▸ **Exercise requirements**
Search the records below for the string "computer" and copy each line where it turns up.

▸ **Stored data**
-- Opening Marker --
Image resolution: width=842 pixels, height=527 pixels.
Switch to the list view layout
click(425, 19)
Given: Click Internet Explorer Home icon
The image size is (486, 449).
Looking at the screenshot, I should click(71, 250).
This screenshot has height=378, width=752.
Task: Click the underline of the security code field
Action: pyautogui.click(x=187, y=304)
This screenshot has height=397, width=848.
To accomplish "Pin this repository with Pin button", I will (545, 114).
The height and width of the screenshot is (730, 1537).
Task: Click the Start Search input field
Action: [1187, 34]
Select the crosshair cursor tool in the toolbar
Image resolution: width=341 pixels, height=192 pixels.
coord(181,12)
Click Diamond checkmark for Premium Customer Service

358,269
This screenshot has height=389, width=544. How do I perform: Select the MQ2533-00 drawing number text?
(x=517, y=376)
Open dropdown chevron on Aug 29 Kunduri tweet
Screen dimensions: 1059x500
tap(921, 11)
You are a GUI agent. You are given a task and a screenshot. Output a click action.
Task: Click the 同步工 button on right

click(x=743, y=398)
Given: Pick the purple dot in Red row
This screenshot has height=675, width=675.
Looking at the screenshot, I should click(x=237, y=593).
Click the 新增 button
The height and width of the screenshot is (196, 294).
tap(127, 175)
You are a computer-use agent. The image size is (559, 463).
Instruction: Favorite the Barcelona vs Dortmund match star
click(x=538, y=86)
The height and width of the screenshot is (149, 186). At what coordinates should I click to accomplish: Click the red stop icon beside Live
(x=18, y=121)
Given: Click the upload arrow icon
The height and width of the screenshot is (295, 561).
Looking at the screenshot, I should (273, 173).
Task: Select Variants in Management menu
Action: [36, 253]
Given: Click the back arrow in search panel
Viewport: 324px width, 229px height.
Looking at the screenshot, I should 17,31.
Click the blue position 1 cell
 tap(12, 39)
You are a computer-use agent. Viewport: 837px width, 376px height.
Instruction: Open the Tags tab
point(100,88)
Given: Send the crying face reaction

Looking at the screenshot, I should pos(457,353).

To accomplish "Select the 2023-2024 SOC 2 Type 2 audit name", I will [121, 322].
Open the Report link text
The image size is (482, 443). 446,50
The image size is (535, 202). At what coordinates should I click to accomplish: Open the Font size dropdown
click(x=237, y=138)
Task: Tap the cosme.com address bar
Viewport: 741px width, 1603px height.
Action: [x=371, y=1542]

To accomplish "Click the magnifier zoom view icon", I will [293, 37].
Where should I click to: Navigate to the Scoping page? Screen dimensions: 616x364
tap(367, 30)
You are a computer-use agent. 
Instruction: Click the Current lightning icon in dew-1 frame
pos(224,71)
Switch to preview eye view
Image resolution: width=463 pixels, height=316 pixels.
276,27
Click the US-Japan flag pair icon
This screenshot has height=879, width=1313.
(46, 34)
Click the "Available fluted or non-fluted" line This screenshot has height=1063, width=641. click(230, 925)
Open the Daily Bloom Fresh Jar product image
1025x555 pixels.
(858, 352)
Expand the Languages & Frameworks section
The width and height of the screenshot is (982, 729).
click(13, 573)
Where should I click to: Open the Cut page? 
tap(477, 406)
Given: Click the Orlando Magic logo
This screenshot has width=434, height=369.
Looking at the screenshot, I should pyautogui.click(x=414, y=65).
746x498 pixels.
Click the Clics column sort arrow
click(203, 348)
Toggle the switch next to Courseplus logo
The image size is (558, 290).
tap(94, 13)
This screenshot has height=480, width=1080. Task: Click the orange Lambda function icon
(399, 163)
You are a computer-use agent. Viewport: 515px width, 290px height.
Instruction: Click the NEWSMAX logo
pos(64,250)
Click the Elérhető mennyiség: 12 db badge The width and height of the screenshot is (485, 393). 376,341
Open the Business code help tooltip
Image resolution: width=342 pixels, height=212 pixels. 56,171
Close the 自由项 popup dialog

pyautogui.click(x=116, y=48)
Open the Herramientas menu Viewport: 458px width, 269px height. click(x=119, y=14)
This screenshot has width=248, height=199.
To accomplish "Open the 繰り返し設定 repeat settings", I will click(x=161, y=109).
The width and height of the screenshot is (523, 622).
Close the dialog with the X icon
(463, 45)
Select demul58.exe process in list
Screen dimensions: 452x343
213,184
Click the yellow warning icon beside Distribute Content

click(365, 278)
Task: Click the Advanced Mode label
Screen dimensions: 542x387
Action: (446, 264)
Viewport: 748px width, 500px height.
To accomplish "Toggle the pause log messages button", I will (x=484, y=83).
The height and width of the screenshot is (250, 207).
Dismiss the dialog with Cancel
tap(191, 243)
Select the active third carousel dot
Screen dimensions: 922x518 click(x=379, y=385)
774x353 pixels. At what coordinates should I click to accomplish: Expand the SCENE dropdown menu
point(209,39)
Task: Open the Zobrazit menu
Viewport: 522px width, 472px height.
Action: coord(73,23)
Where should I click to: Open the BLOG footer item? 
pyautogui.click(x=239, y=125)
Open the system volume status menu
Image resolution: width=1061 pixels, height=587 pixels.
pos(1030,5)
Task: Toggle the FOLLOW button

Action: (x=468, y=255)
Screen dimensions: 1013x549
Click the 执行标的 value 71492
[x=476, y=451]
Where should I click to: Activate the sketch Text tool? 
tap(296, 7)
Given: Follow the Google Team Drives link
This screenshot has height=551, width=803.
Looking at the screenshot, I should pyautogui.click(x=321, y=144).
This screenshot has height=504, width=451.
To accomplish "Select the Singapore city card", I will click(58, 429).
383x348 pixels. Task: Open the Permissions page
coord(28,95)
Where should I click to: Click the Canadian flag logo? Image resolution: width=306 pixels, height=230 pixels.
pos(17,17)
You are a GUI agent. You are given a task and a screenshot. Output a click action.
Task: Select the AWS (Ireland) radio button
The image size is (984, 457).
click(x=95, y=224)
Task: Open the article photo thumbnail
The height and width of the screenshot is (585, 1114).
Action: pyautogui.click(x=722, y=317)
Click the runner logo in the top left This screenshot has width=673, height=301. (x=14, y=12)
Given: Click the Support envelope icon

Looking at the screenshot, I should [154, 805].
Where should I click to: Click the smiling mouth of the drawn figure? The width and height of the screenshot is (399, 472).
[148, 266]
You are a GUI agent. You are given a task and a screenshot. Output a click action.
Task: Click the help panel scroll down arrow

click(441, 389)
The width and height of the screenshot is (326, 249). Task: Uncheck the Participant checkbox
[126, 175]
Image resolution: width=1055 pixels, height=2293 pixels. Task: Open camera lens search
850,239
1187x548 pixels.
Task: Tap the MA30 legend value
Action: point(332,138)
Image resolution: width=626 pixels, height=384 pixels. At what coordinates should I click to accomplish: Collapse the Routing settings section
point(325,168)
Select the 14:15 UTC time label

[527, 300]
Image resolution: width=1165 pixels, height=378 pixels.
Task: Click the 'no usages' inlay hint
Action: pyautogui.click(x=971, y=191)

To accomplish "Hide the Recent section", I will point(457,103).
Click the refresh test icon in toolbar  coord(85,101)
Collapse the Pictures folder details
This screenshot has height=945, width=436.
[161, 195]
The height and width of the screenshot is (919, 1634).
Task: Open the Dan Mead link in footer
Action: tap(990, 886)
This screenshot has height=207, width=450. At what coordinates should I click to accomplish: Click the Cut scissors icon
-- Closing Marker --
▸ **Exercise response**
You are a computer-use agent. The image size is (559, 463).
You are a computer-use agent. Viewport: 837px width, 376px height.
You are a computer-use agent. 
You are a computer-use agent. Viewport: 515px width, 290px height.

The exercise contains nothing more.